One of the things Lee Borocz-Johnson learned during his semester studying at Oxford University in 2014 was that he felt right at home in the high-powered intellectual climate of one of the world’s oldest centers of learning.
Now the 2016 Elmhurst graduate is preparing to cross the Atlantic again, this time to begin work on a master’s degree in political thought and intellectual history at Gonville and Caius College of Cambridge University. His studies will be supported by a $5,000 fellowship from the Honor Society of Phi Kappa Phi. Borocz-Johnson was one of just 51 students in the United States to earn the prestigious award.
“I’m excited about going back,” Borocz-Johnson said. “I’m looking forward to the opportunity to devote myself to studying full time.”
In fact, his studying has already begun, well in advance of the start of his Cambridge term in October. In between shifts of his summer job cleaning gutters and washing windows, Borocz-Johnson has been doing what he calls “some preliminary reading” into English history of the 16th and 17th centuries.
“And I’m trying to work on my Latin,” he said.
That kind of diligence is standard operating procedure for Borocz-Johnson. During his semester at Oxford two years ago, he said, “I studied as hard as I ever have in my life.” He said he appreciated the intellectual workout that comes with studying in “such a high-octane academic atmosphere.”
He expects more of the same at Cambridge. His master’s work will focus on the life and writing of Edward Hyde, an English statesman who figured prominently in the political turmoil of the years leading to the English Civil War. Borocz-Johnson encountered Hyde’s work in the course of his studies at Oxford in 2014.
Borocz-Johnson, who studied English and philosophy at Elmhurst, applied for the Phi Kappa Phi fellowship at the urging of Dianne Chambers, a professor of English at Elmhurst.
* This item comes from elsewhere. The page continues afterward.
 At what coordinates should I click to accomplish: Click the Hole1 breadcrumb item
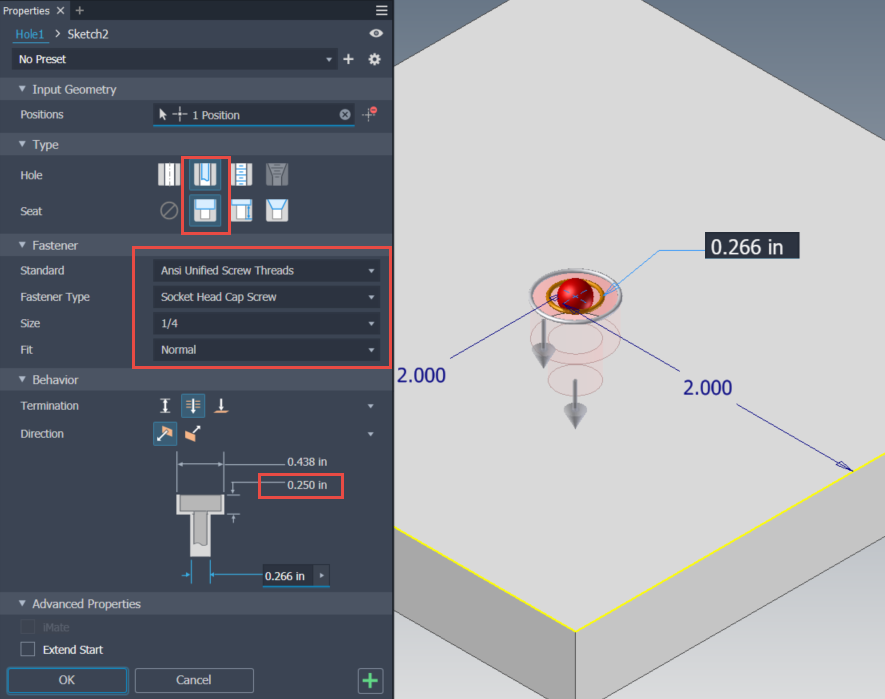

During his undergraduate semester at Oxford, he was one of three Elmhurst students in the Middlebury College-CMRS Oxford Humanities Program, which is associated with Oxford University’s Keble College. Every year Elmhurst students participate in the program, joining about two dozen other American students.
Cambridge’s Gonville and Caius College, where Borocz-Johnson will be doing his master’s work, was founded in 1348. The school’s alumni include 13 Nobel Prize winners.
Borocz-Johnson plans to pursue a career in academia, inspired partly by the example of his professors at Elmhurst and partly by his experience at Oxford.
“One of the epiphanies I had there was that I could make meaningful contact between my work and the concerns of the real world,” he said. “I’m interested in uncovering ways to think about today’s political discourse.”